Your documentation is the main thing we will look at. You should assume that we will not be able to run your program. You must describe:

  1. Descriptions of the Designs and Their Intents: Describe your visualizations, their intended tasks, and the rationale for why the designs address the tasks. Provide pictures (screenshots). Remember, we probably will not be able to run your code – so you need to show it off in the document. Provide examples of how your designs make it easy to see the things it is supposed to help the viewer see.
  2. Use Case Evaluation: Show examples (e.g., screenshots with descriptions) that show that your designs really address the tasks that they are meant to address. (this is part of 1, but is so important that I emphasize it)
  3. A Scalability Discussion: Describe how your designs scale to larger and harder data sets. Note that the scalability of your design may be different than the scalability of your implementation. Your prototype implementation may be too slow to work with millions of items, but the visualization design might scale (assuming a more sophisticated implementation).
  4. Information about the programs: This must include requirements (what languages and libraries) and instructions on how to run the program.
  5. Interaction: Be clear whether or not your visualizations are interactive. If they are interactive, describe the interactivity well enough that we can imagine how things work without actually running your program. Use lots of pictures. You may also add a video (not in the PDF).
  6. Data Sets: Be clear what data sets you use in your examples (any images and descriptions you turn in). Let us know if your program can read other data sets, and what its limitations are.
  7. Self-Assessment: Please give your honest assessment of your familiarity with the tools that you used, and how much of your energy for this project went into learning those tools. For example, you might say “I am an experienced Python programmer, and used to having to learn new APIs, so picking up Bokeh wasn’t a big deal” or “I had never done any JavaScript programming, so I spend a ton of time working through a lot of tutorials to learn D3”.

We ask that you turn in “all” source code for your program, so that we would have a reasonable chance of being able to build/run it ourselves. There is a fine line between including obscure libraries that we might not have, and bundling up the whole universe. Use your judgment. Definitely include anything that you have written. And remember that in the writeup, we need instructions.

You are welcome to turn in a video (no longer than 5 minutes) demonstrating your system. Making a “good” video is hard, but a brief screencast video with voiceover can be a quick way to show off interactivity in the system. Please be careful about big video files: if the file is more than a 10MB, do not upload it to Canvas. (make it available to use via Box or something else).

If we cannot figure out what your program does (1) this is a bad sign as it means that your documentation is not good enough, so (2) we may ask you to give us a demo. This may be part of the in-class demos (if we believe that your program is interesting enough that everyone should see it), or we may schedule a time to meet with you.

Grading: Your final grade for DC2 will be based on your final handin.
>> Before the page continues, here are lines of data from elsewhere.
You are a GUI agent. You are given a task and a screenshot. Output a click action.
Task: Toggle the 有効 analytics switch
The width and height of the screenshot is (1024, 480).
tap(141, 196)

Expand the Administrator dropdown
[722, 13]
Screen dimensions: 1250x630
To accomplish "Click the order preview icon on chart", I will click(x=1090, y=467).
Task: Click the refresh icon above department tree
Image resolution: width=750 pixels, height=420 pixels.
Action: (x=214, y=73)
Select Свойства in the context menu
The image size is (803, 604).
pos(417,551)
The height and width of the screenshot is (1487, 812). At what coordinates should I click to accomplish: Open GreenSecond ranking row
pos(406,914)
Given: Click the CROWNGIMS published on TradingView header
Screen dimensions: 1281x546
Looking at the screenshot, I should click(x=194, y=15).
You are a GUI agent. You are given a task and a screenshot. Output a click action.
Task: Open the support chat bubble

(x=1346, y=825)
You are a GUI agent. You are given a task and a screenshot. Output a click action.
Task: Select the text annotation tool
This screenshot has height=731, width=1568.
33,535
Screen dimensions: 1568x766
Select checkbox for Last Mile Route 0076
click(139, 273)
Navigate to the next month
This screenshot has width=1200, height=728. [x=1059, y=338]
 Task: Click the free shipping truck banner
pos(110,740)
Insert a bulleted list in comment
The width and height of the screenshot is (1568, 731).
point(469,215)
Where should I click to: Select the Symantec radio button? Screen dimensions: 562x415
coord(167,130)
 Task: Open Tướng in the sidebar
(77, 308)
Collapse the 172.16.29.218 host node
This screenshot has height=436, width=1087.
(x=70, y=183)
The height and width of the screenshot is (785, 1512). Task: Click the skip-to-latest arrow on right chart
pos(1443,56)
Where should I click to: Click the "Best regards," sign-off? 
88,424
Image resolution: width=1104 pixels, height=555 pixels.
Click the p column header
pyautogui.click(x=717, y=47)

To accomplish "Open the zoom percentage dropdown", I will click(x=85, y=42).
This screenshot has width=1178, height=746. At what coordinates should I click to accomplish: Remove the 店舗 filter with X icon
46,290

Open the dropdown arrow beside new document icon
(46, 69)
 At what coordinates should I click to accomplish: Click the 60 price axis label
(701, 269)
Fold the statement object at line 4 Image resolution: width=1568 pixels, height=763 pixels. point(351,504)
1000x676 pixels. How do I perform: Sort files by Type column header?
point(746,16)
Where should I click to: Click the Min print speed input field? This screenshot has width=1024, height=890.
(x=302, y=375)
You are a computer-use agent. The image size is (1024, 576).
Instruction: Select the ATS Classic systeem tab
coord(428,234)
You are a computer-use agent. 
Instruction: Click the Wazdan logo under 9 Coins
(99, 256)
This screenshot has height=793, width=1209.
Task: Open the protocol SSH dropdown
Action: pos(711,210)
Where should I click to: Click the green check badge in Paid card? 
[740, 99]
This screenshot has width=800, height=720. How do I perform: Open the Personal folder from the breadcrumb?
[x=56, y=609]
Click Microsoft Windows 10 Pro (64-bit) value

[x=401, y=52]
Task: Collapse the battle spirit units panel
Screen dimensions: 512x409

We will primarily be using the write-up to judge the submission.

If you did not do well on the initial phases of the assignment, we will assess a penalty explicitly. That is, we will give you a grade for the “quality” of your handed in assignment, and then assess a penalty.

We may give rewards for students who do in class demos. These will generally be assignments that are getting As anyway.

Note that the assignment does explicitly put weight on how well you can document and provide examples for your design. It is not just an implementation exercise.

We will provide more information on grading standards closer to the deadline.